Der Ruhm der frühen Jahre verlief über einfache Botschaften. „Stell dir vor, es ist Krieg – und keiner geht hin.“ In Liedform ging der demonstrativ-naiven Antikriegsformel die Anklage des willfährigen Soldaten voraus, der sich für Ideologien und Religionen in den Krieg schicken lässt. Die Befehle kommen von hier und dort, von dir und von mir.

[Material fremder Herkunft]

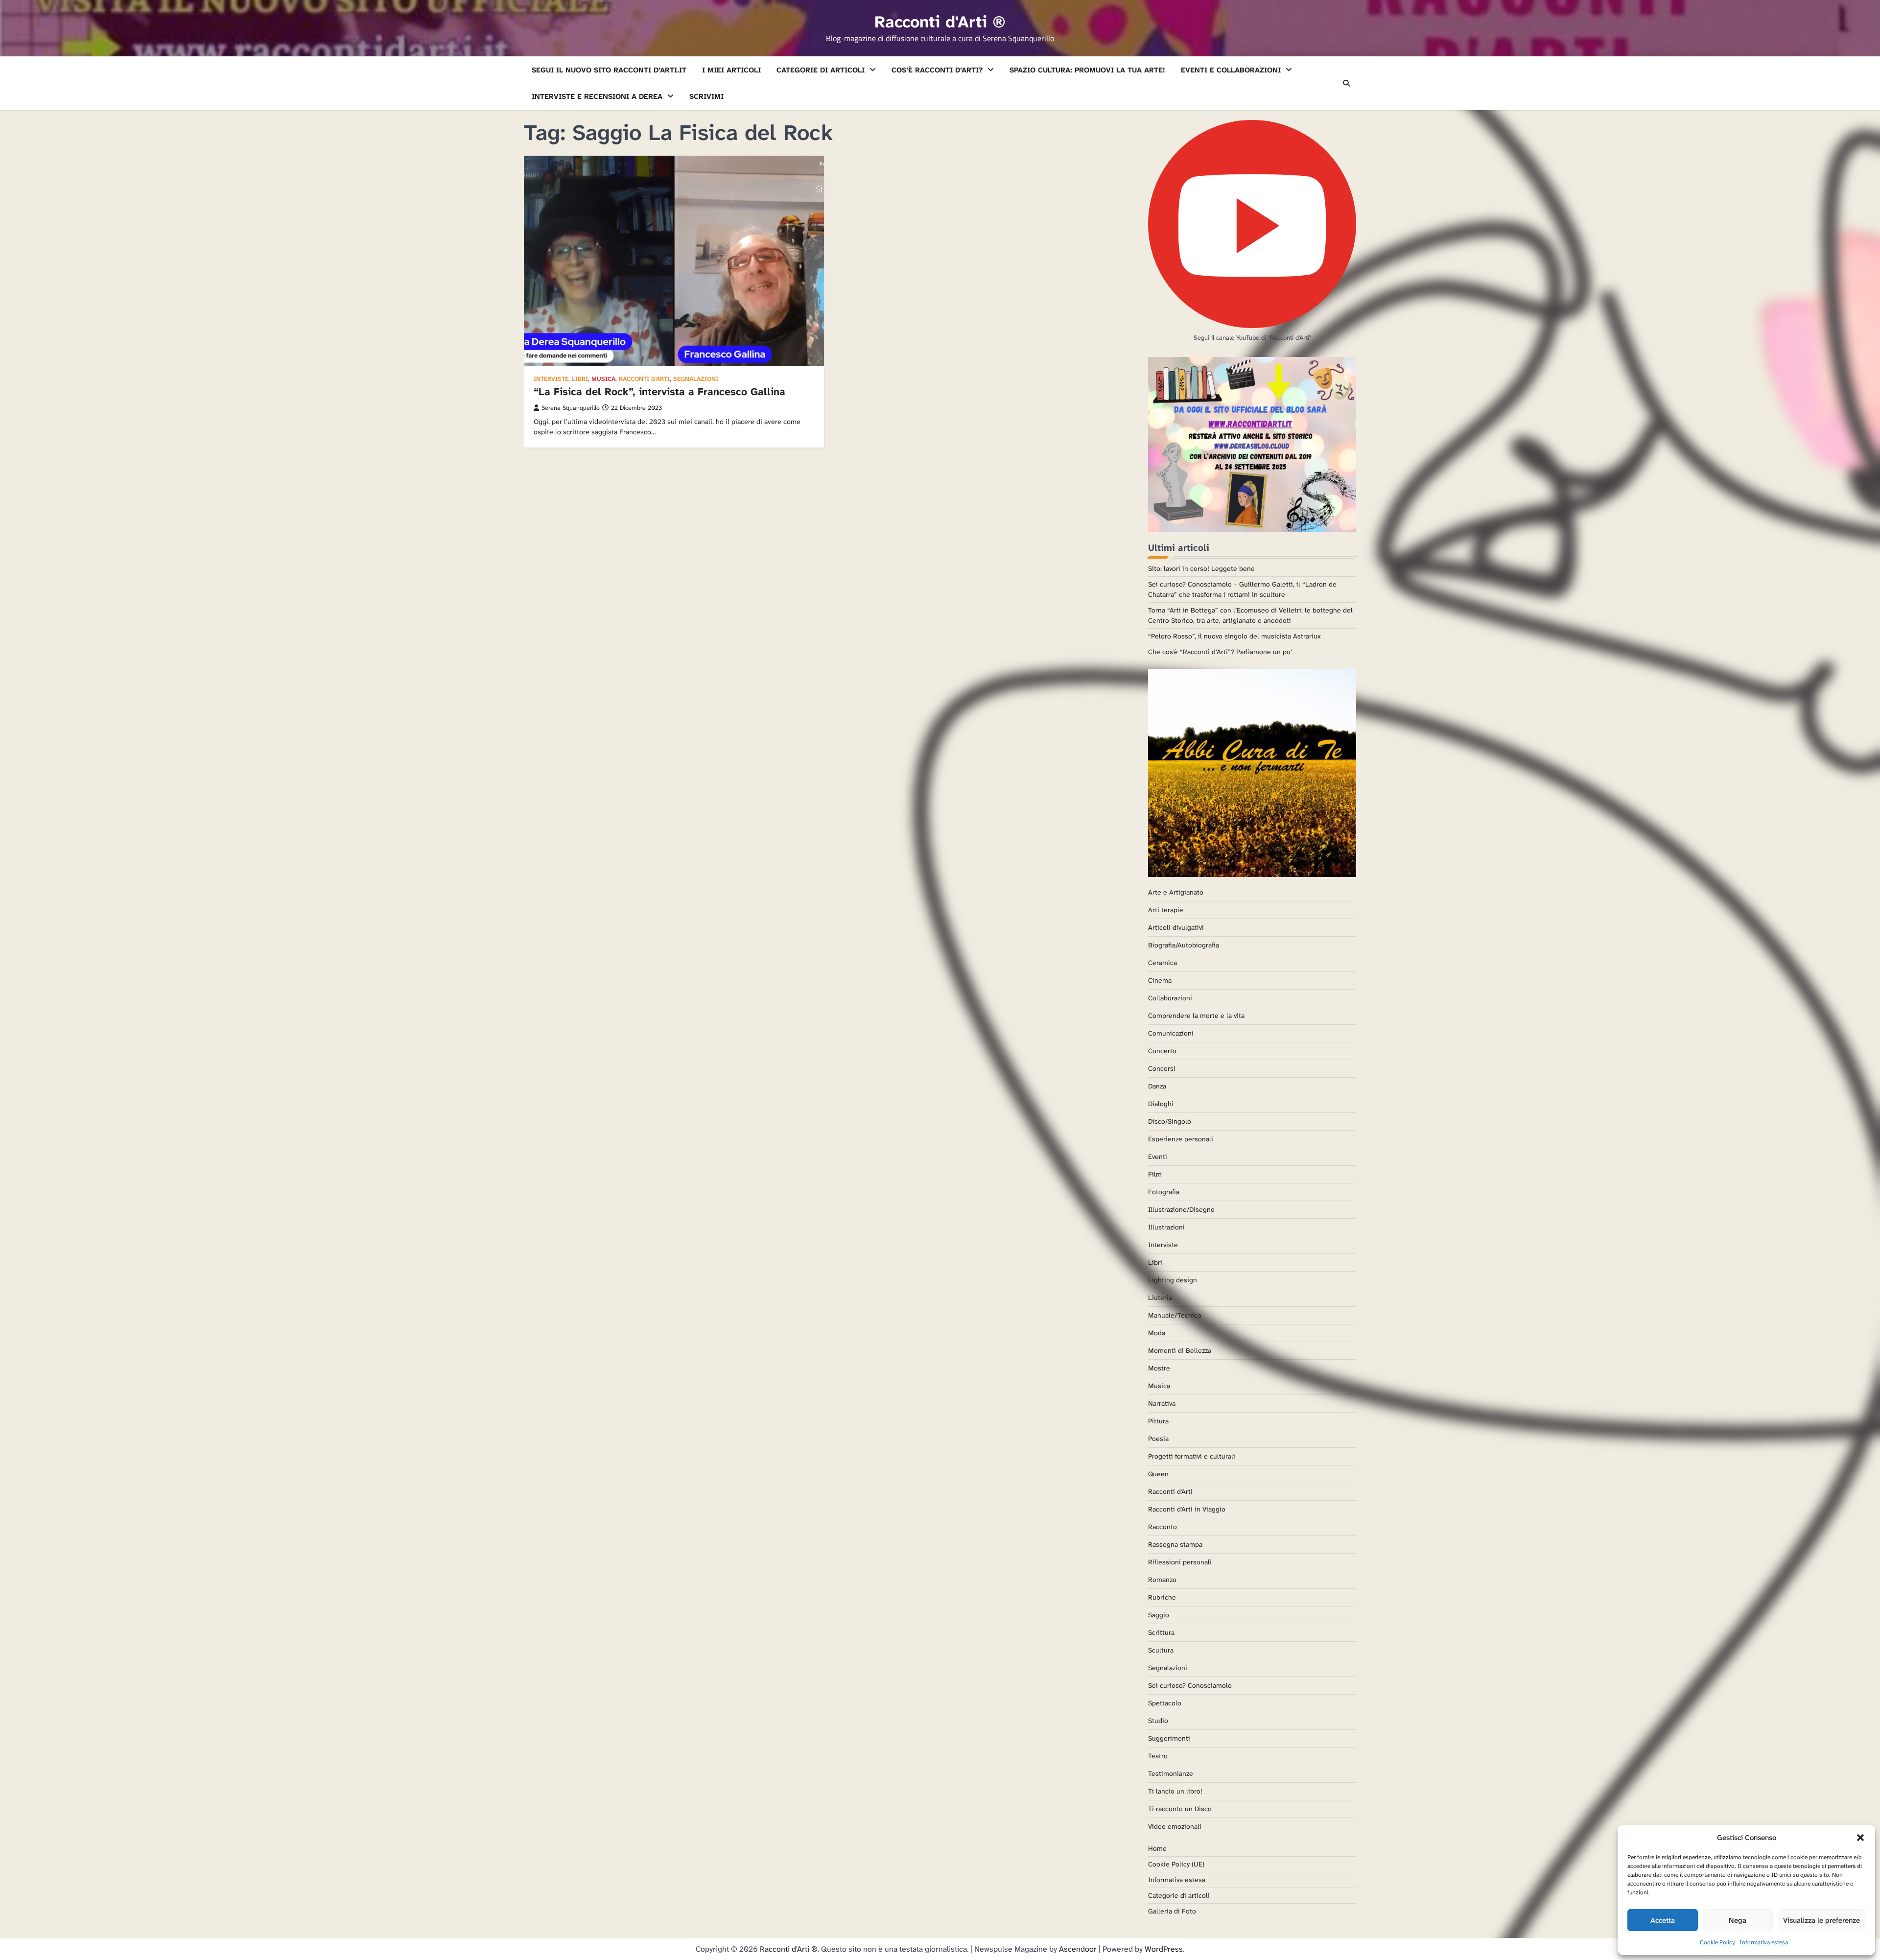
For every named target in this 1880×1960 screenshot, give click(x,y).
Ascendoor (1078, 1949)
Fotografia (1163, 1191)
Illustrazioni (1166, 1227)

Der britische Folksänger Donovan wurde 1965 mit dem Song „Universal Soldier“ auf einen Schlag berühmt und trug zugleich zum Durchbruch der kanadischen Sängerin Buffy Sainte-Marie bei, die das Lied ein Jahr zuvor geschrieben und auf ihrem Debütalbum „It’s My Way“ veröffentlicht hatte. Bis in die Mitte der 70er Jahre hinein spielte sie im Jahresrhythmus Alben ein, die stets auch einige Songs enthielten, die von anderen Stars der Zeit gecovert wurden.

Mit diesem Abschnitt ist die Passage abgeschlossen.